Douglas Wilson's Letter From America




Jovial Introspection

Douglas Wilson
Blog&Mablog

Over the course of the last year I have been doing a major review of C.S. Lewis’s work. I had been shaped by Narnia as a kid, and began reading his theological works while I was still in high school. In short I did a bunch of binge reading early on, and periodically returned to this work or that one, and occasionally read something I hadn’t read before. But over the last year, largely as the result of getting into audio books that help me redeem my time in my truck, I have been binge listening again. And, as always, Lewis is a delight, even when he is saying something appalling.
Lewis Jovial

A few weeks ago I noticed a couple of things about him that I had always known, but which I hadn’t ever known in juxtaposition. I knew this and I also knew that, but I didn’t know thisnthat. Here it is.

On the one hand, Lewis is a jovial personality. His heart is capacious — he overflows. He is openhanded and jolly. And he doesn’t just come off this way in print — all the reports of his classroom lectures, of his humor, of his warmth toward his friends, indicate the same thing. Lewis is sunny.

At the same time, Lewis is a hardline introspectionist. Nobody slices motivation as thinly as he does, and he does it in a way that makes it plain that he knows how to do this through his own personal experience. He slices it so thin that when you hold the pieces of your motivation up afterward, you see they are translucent. He doesn’t cut himself any slack, ever. This comes up again and again, over and over. It is a constant theme throughout his writing. Not just Screwtape — this is ubiquitous.

So here is the juxtaposition.
I don’t know of a writer whose mental landscape is so full of sunny uplands. And I also don’t know of a writer more full of canny insights about how slippery the human heart is. What is going on? This really is remarkable.

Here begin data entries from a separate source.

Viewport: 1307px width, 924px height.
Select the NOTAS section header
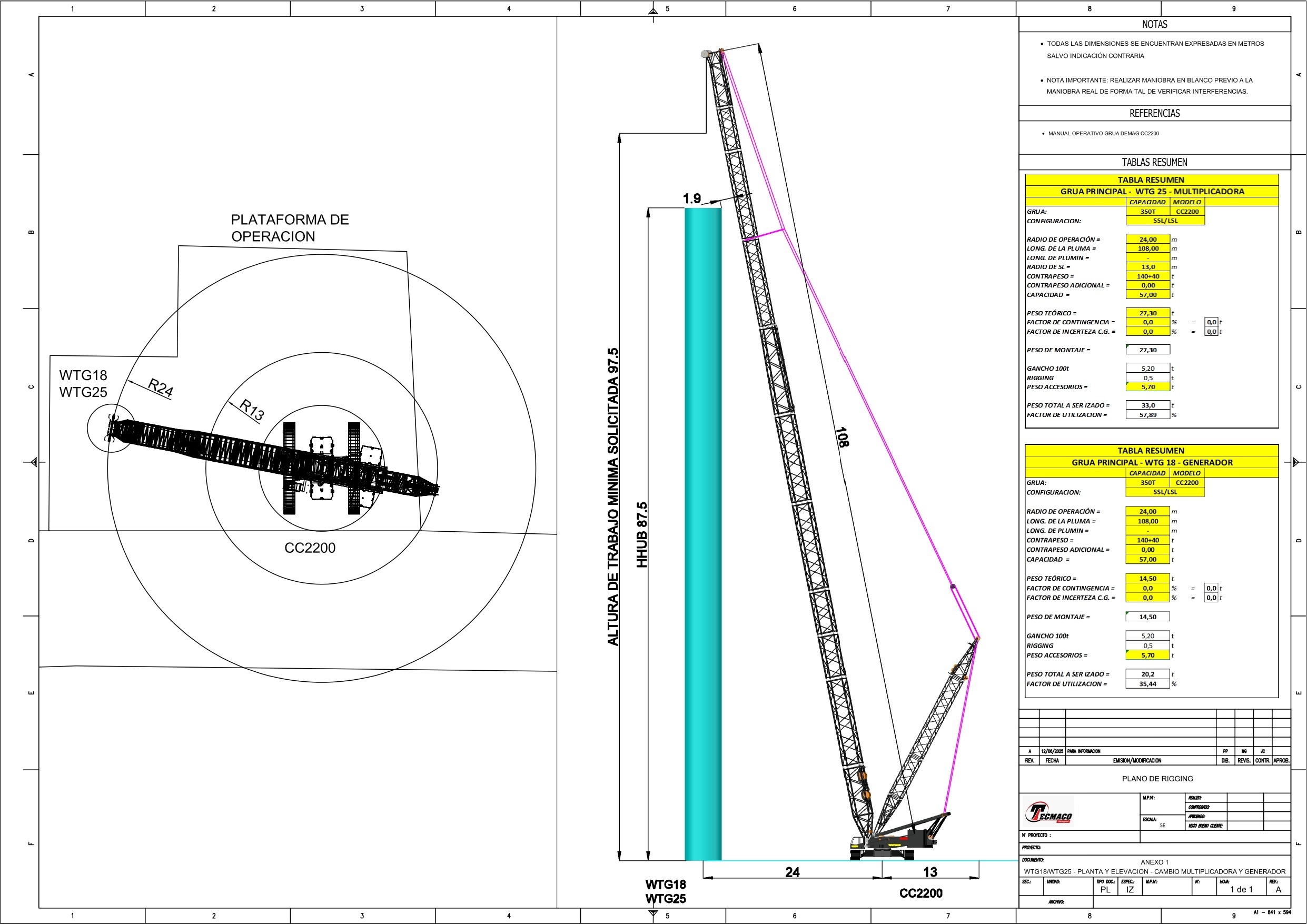click(x=1154, y=24)
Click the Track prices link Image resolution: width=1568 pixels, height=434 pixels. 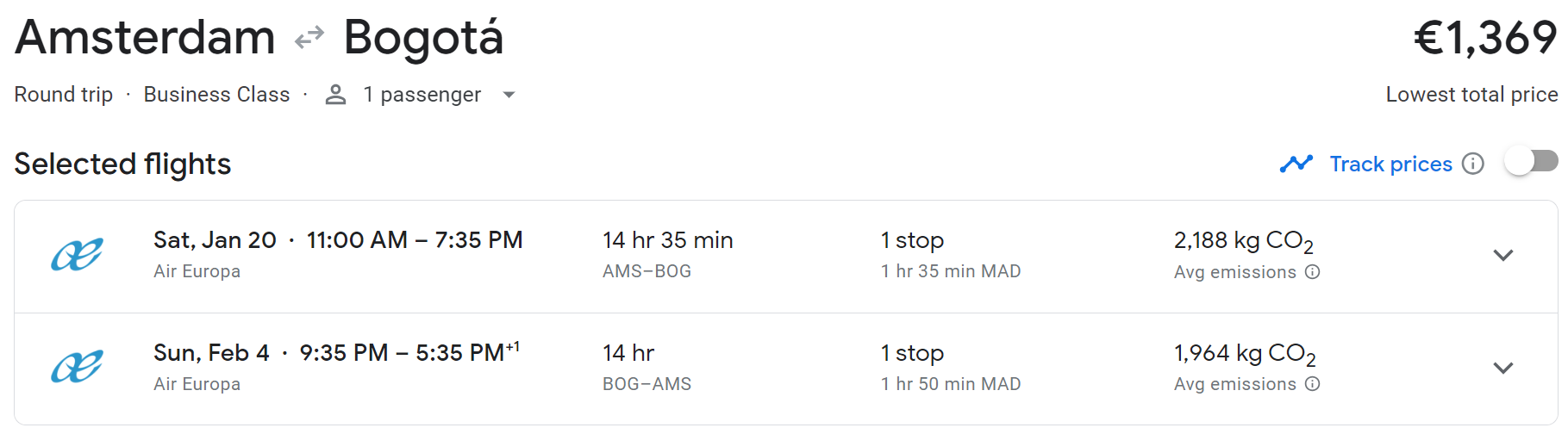tap(1390, 164)
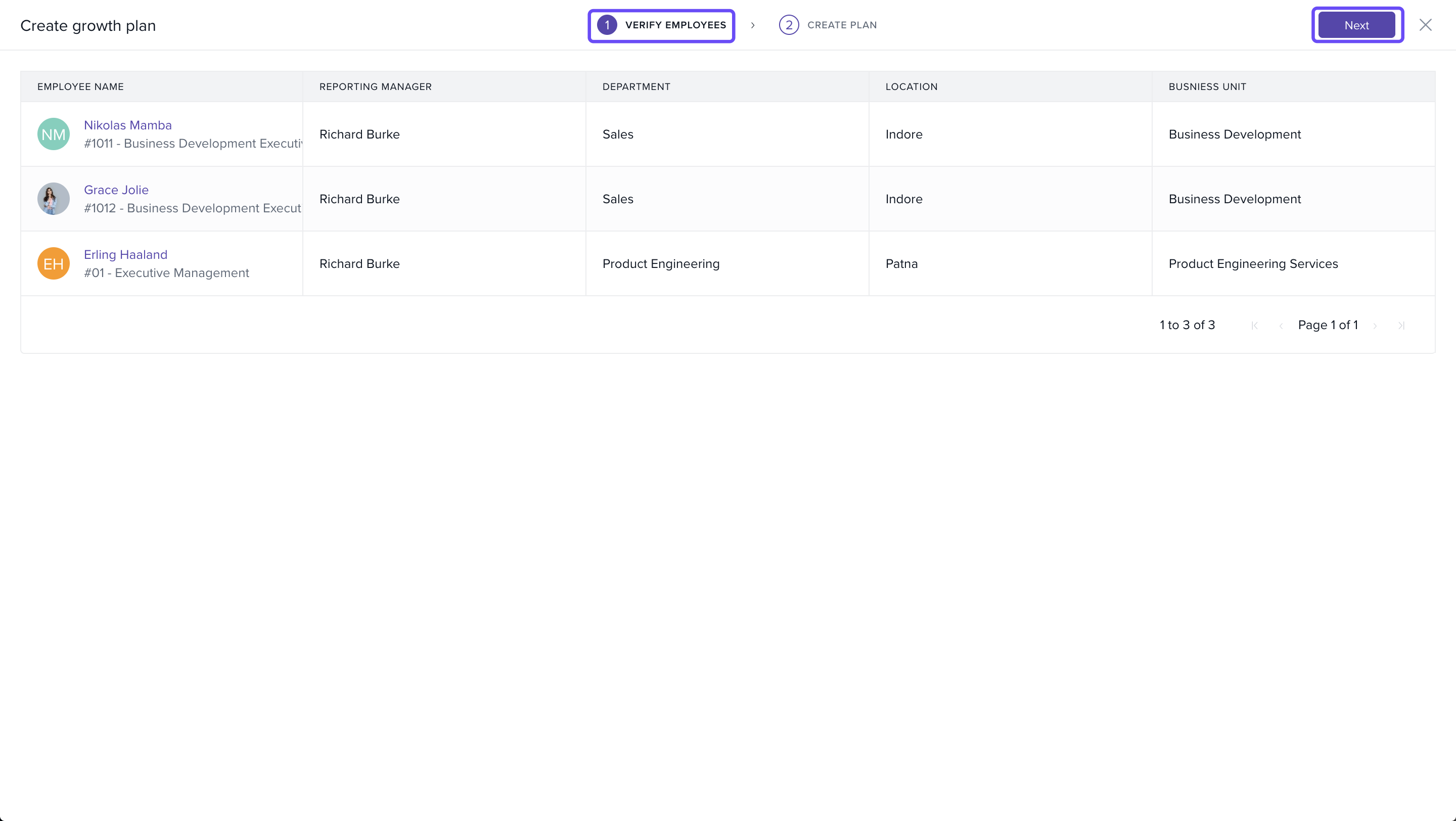The width and height of the screenshot is (1456, 821).
Task: Go to the Create Plan step
Action: click(x=842, y=25)

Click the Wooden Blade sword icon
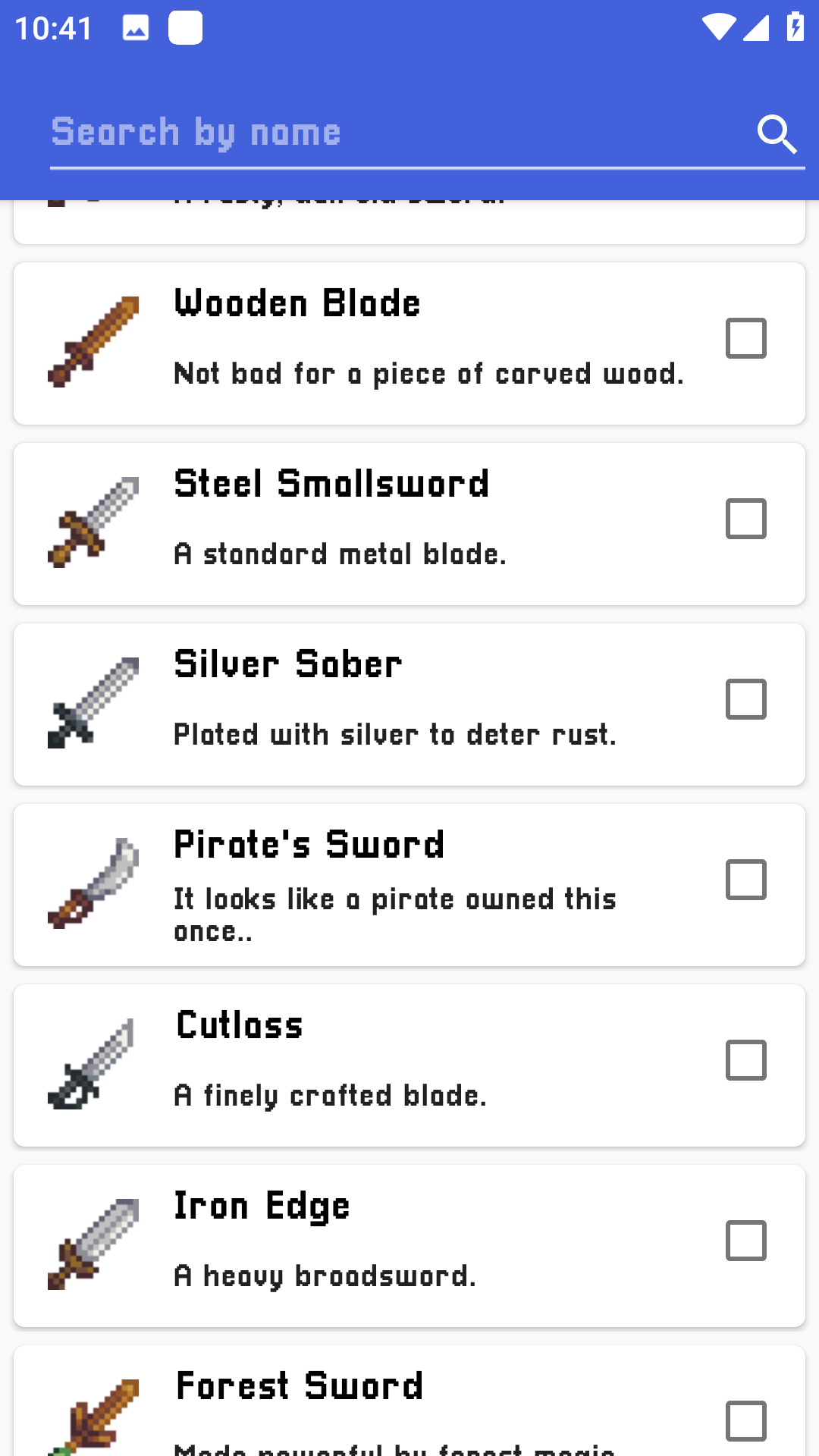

We know how to be morbid introspectionists. We can do that easily, and all downhill. This is because mucking around in your heart’s sump pump cavity comes naturally to us. Closely scrutinizing the visible works of the flesh is one of the great invisible works of the flesh. I have counseled many in this position — people who are willing to beat themselves up over any sin . . . except for the sin they are currently committing, which is the sin of trying to usurp the position of the Holy Spirit.

But there is a ditch on the other side of the road. We also know how to be jolly and carefree and outgoing, but only by adopting a “sin, what sin?” approach. Being an extrovert can be done easily if there is never any introversion.

In other words, we are either Joel Osteen on a yacht in the Caribbean, drinking something with a little umbrella in it, or we are William Law on a rainy Saturday afternoon in Pittsburgh.

Lewis totally upends this. The right result from godly introspection should be joy, and if there is no joy, there was no introspection. Not sunny superficiality, and not morbid introspection. Jovial introspection is a rare thing.

Lewis is valuable on many fronts, and for many reasons. But learning how to strike this particular balance — which very few have done — is one of the reasons his work is so important. There is a fusion here that needs to be pursued.

And this might be as good a time as any to mention that the MA program at New St. Andrews involves reading virtually everything Lewis wrote. That’s a start anyhow.